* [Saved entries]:
************

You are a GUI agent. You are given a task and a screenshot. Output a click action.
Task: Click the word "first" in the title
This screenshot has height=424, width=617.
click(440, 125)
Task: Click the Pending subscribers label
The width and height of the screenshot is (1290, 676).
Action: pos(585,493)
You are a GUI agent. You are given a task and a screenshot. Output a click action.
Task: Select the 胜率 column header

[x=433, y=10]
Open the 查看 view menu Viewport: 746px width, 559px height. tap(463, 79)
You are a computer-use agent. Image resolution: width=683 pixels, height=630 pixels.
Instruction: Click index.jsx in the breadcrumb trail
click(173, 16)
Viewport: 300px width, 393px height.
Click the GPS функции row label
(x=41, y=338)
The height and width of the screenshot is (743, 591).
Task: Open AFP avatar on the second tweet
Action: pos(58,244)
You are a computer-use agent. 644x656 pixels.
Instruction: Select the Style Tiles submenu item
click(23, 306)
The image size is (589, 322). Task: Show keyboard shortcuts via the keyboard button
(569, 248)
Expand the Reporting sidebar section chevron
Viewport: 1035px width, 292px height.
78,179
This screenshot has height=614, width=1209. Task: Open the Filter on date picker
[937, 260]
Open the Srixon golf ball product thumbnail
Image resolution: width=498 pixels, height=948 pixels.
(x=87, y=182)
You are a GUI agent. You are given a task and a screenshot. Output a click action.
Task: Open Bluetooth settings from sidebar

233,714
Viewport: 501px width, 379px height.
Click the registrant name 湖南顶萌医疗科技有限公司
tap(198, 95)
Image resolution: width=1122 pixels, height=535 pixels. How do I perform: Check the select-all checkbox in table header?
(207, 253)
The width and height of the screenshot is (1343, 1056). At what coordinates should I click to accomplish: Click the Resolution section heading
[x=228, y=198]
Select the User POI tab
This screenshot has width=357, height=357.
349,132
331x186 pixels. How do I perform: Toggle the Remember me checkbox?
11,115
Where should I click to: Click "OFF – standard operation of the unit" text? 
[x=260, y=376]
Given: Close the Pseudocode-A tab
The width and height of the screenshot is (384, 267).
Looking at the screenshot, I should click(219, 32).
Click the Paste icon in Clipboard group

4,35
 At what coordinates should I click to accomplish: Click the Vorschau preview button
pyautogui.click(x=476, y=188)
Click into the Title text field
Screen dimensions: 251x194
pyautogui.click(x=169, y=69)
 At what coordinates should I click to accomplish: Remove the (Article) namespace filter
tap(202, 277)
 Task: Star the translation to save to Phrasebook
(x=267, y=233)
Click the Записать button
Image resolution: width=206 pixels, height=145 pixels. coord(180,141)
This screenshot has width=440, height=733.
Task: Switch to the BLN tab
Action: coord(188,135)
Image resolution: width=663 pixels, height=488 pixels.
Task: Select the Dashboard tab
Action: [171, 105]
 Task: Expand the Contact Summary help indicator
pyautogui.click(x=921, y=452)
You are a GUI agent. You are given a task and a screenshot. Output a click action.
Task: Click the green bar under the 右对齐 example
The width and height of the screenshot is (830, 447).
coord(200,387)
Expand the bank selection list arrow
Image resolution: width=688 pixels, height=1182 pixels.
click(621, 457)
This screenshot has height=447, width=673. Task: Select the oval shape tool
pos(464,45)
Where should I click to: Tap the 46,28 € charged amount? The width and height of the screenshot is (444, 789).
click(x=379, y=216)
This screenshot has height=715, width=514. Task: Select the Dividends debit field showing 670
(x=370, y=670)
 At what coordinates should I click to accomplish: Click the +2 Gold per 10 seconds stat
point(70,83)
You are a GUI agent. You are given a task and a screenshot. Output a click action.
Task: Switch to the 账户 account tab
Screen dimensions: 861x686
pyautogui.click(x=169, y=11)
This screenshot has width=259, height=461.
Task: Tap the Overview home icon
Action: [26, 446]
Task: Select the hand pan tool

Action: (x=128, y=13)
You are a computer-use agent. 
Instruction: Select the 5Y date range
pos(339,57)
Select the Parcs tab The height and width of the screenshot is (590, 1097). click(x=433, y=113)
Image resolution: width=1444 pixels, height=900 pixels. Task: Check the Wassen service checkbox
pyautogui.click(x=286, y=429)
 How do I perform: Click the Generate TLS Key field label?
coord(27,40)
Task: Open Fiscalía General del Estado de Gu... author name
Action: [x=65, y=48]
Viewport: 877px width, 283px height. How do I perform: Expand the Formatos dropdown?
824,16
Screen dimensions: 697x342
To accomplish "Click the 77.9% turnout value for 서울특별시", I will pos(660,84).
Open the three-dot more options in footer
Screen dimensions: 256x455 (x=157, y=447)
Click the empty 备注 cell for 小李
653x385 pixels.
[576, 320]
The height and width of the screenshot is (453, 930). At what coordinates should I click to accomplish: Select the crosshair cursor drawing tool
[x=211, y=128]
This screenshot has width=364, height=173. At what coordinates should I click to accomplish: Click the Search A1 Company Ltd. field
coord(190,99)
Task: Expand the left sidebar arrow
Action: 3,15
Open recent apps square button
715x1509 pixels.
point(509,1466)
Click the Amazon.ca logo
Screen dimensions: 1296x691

************

* [EXERCISE DESCRIPTION]:
All entries are to be output exactly as they stand.

* [OUTPUT OF THE TASK]:
You are a GUI agent. You are given a task and a screenshot. Output a click action.
Task: Click the word "first" in the title
This screenshot has height=424, width=617.
click(440, 125)
Task: Click the Pending subscribers label
The width and height of the screenshot is (1290, 676).
Action: pos(585,493)
You are a GUI agent. You are given a task and a screenshot. Output a click action.
Task: Select the 胜率 column header

[x=433, y=10]
Open the 查看 view menu Viewport: 746px width, 559px height. tap(463, 79)
You are a computer-use agent. Image resolution: width=683 pixels, height=630 pixels.
Instruction: Click index.jsx in the breadcrumb trail
click(173, 16)
Viewport: 300px width, 393px height.
Click the GPS функции row label
(x=41, y=338)
The height and width of the screenshot is (743, 591).
Task: Open AFP avatar on the second tweet
Action: pos(58,244)
You are a computer-use agent. 644x656 pixels.
Instruction: Select the Style Tiles submenu item
click(23, 306)
The image size is (589, 322). Task: Show keyboard shortcuts via the keyboard button
(569, 248)
Expand the Reporting sidebar section chevron
Viewport: 1035px width, 292px height.
78,179
This screenshot has height=614, width=1209. Task: Open the Filter on date picker
[937, 260]
Open the Srixon golf ball product thumbnail
Image resolution: width=498 pixels, height=948 pixels.
(x=87, y=182)
You are a GUI agent. You are given a task and a screenshot. Output a click action.
Task: Open Bluetooth settings from sidebar

233,714
Viewport: 501px width, 379px height.
Click the registrant name 湖南顶萌医疗科技有限公司
tap(198, 95)
Image resolution: width=1122 pixels, height=535 pixels. How do I perform: Check the select-all checkbox in table header?
(207, 253)
The width and height of the screenshot is (1343, 1056). At what coordinates should I click to accomplish: Click the Resolution section heading
[x=228, y=198]
Select the User POI tab
This screenshot has width=357, height=357.
349,132
331x186 pixels. How do I perform: Toggle the Remember me checkbox?
11,115
Where should I click to: Click "OFF – standard operation of the unit" text? 
[x=260, y=376]
Given: Close the Pseudocode-A tab
The width and height of the screenshot is (384, 267).
Looking at the screenshot, I should click(219, 32).
Click the Paste icon in Clipboard group

4,35
 At what coordinates should I click to accomplish: Click the Vorschau preview button
pyautogui.click(x=476, y=188)
Click into the Title text field
Screen dimensions: 251x194
pyautogui.click(x=169, y=69)
 At what coordinates should I click to accomplish: Remove the (Article) namespace filter
tap(202, 277)
 Task: Star the translation to save to Phrasebook
(x=267, y=233)
Click the Записать button
Image resolution: width=206 pixels, height=145 pixels. coord(180,141)
This screenshot has width=440, height=733.
Task: Switch to the BLN tab
Action: coord(188,135)
Image resolution: width=663 pixels, height=488 pixels.
Task: Select the Dashboard tab
Action: [171, 105]
 Task: Expand the Contact Summary help indicator
pyautogui.click(x=921, y=452)
You are a GUI agent. You are given a task and a screenshot. Output a click action.
Task: Click the green bar under the 右对齐 example
The width and height of the screenshot is (830, 447).
coord(200,387)
Expand the bank selection list arrow
Image resolution: width=688 pixels, height=1182 pixels.
click(621, 457)
This screenshot has height=447, width=673. Task: Select the oval shape tool
pos(464,45)
Where should I click to: Tap the 46,28 € charged amount? The width and height of the screenshot is (444, 789).
click(x=379, y=216)
This screenshot has height=715, width=514. Task: Select the Dividends debit field showing 670
(x=370, y=670)
 At what coordinates should I click to accomplish: Click the +2 Gold per 10 seconds stat
point(70,83)
You are a GUI agent. You are given a task and a screenshot. Output a click action.
Task: Switch to the 账户 account tab
Screen dimensions: 861x686
pyautogui.click(x=169, y=11)
This screenshot has width=259, height=461.
Task: Tap the Overview home icon
Action: [26, 446]
Task: Select the hand pan tool

Action: (x=128, y=13)
You are a computer-use agent. 
Instruction: Select the 5Y date range
pos(339,57)
Select the Parcs tab The height and width of the screenshot is (590, 1097). click(x=433, y=113)
Image resolution: width=1444 pixels, height=900 pixels. Task: Check the Wassen service checkbox
pyautogui.click(x=286, y=429)
 How do I perform: Click the Generate TLS Key field label?
coord(27,40)
Task: Open Fiscalía General del Estado de Gu... author name
Action: [x=65, y=48]
Viewport: 877px width, 283px height. How do I perform: Expand the Formatos dropdown?
824,16
Screen dimensions: 697x342
To accomplish "Click the 77.9% turnout value for 서울특별시", I will pos(660,84).
Open the three-dot more options in footer
Screen dimensions: 256x455 (x=157, y=447)
Click the empty 备注 cell for 小李
653x385 pixels.
[576, 320]
The height and width of the screenshot is (453, 930). At what coordinates should I click to accomplish: Select the crosshair cursor drawing tool
[x=211, y=128]
This screenshot has width=364, height=173. At what coordinates should I click to accomplish: Click the Search A1 Company Ltd. field
coord(190,99)
Task: Expand the left sidebar arrow
Action: 3,15
Open recent apps square button
715x1509 pixels.
point(509,1466)
Click the Amazon.ca logo
Screen dimensions: 1296x691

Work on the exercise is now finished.